- [Exercise] Word for word, set down every line of the entries below from the line with "Wishlist (768, 13)" to the line with "SMFB548 (610, 1142)", including both, and no other line.

- [Input data]
==========

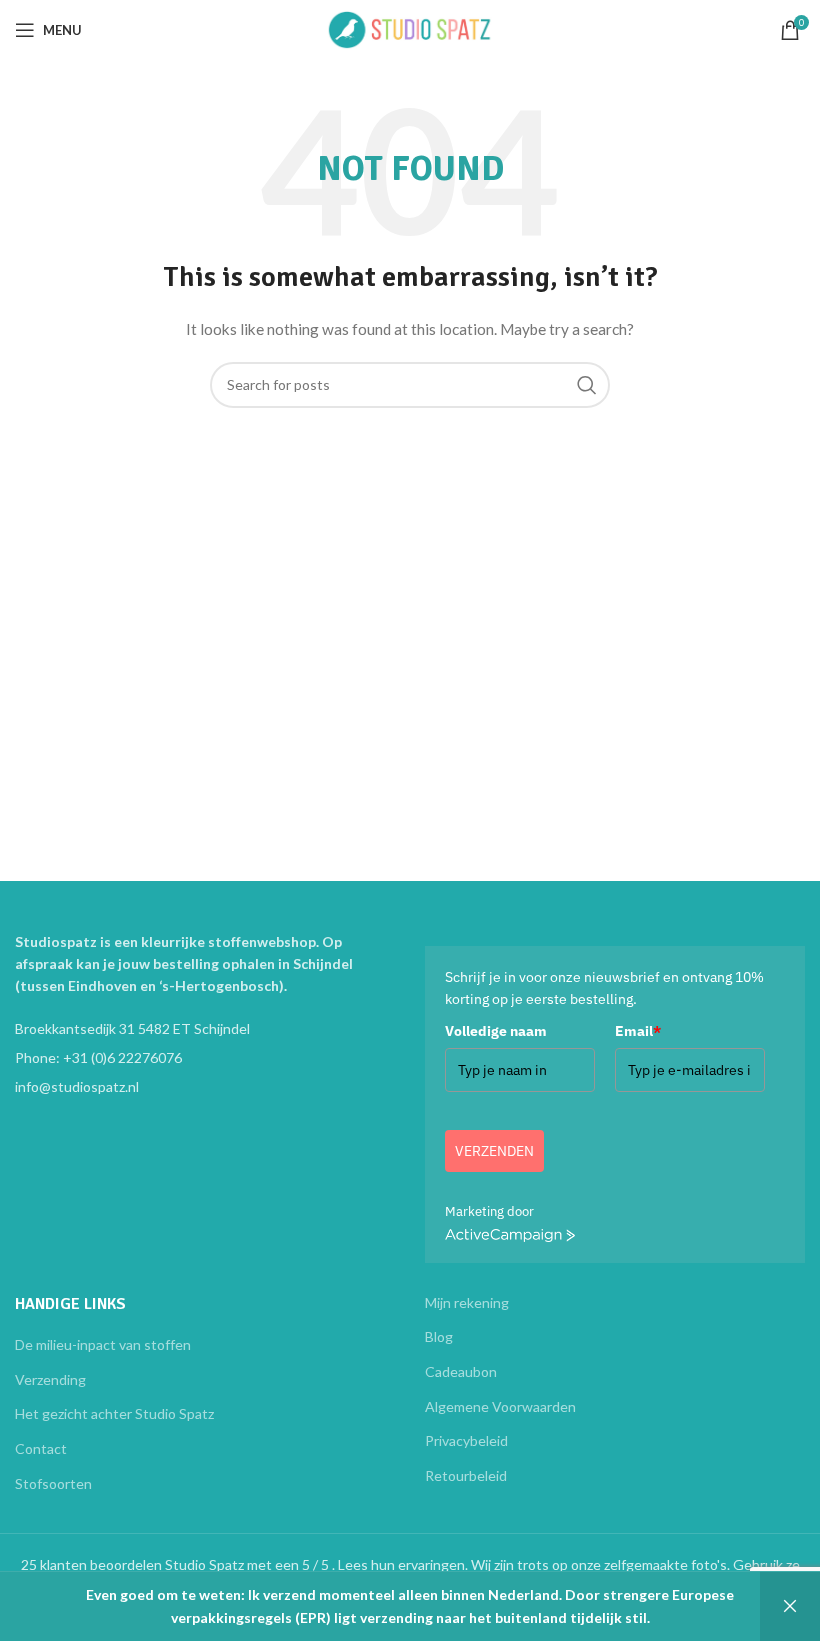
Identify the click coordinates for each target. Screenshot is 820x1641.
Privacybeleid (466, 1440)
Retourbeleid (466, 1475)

==========

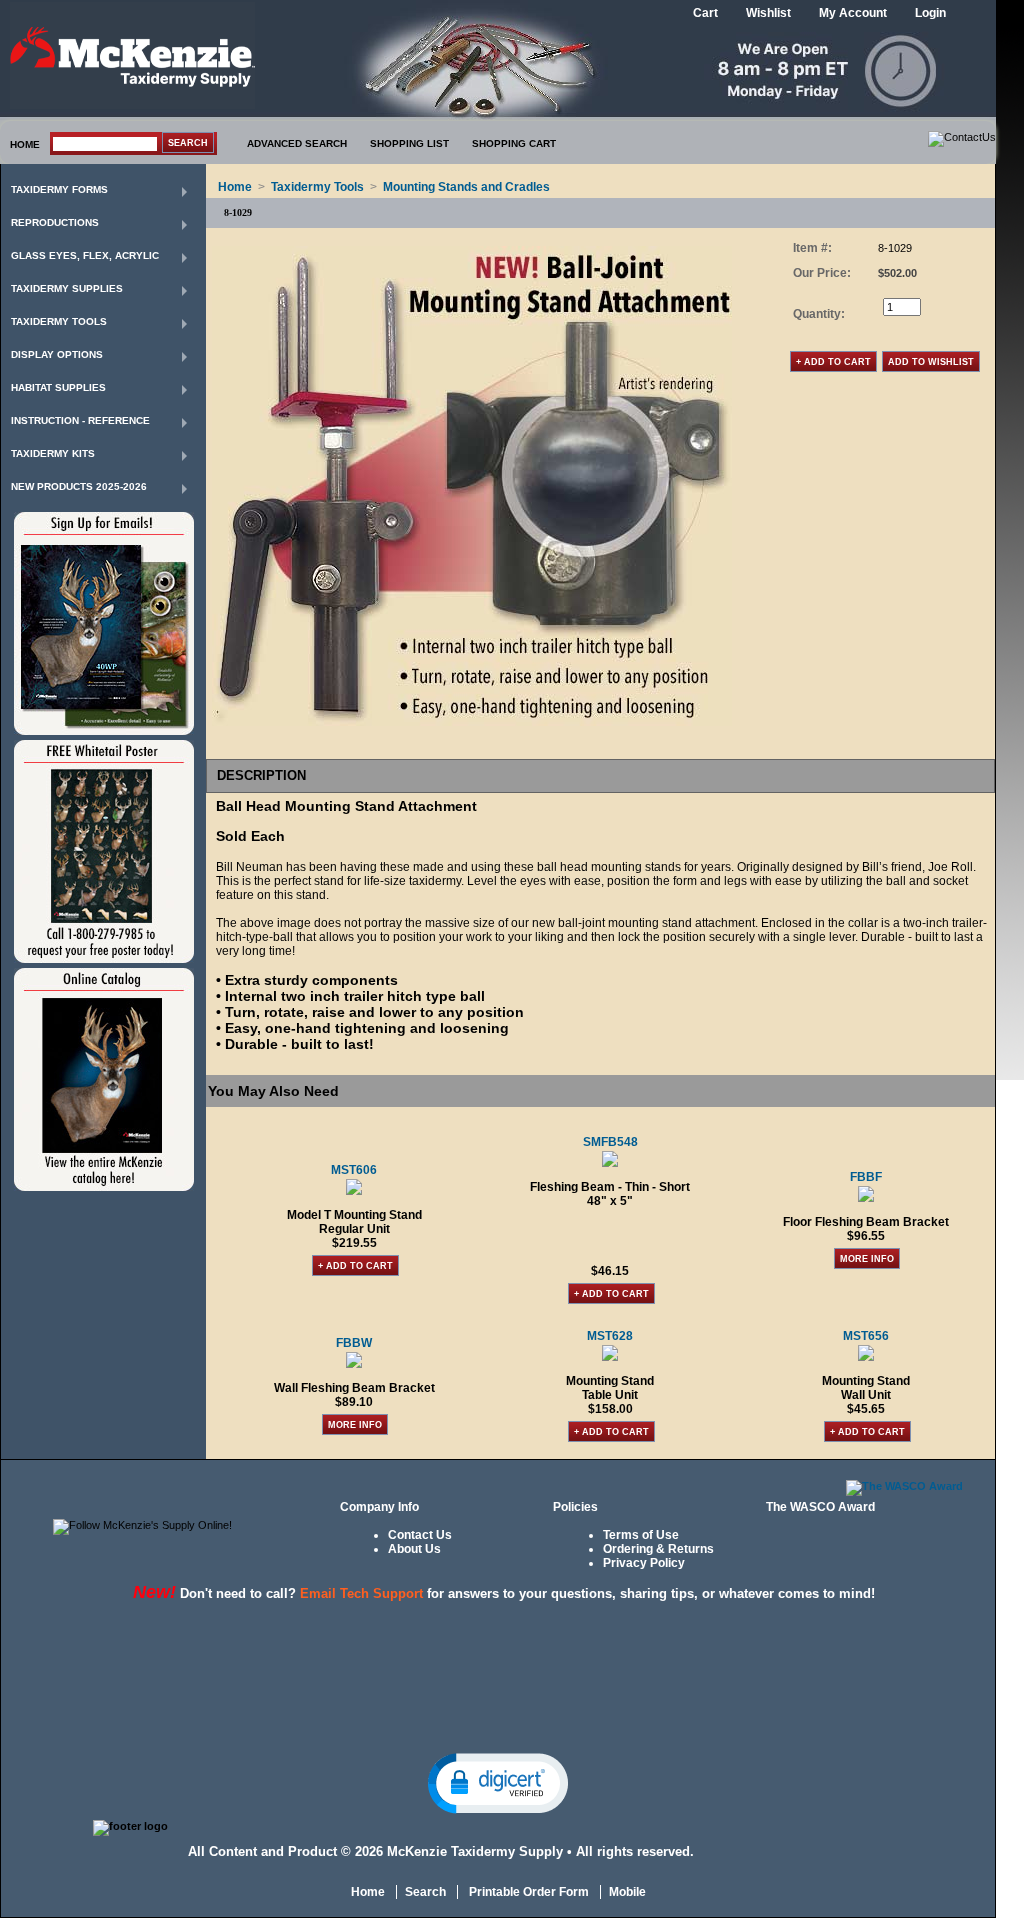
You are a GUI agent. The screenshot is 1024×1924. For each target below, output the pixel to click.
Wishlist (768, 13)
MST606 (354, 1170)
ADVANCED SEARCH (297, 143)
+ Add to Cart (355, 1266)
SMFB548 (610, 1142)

==========

- [Answer to this exercise]
Wishlist (768, 13)
MST606 (354, 1170)
ADVANCED SEARCH (297, 143)
+ Add to Cart (355, 1266)
SMFB548 (610, 1142)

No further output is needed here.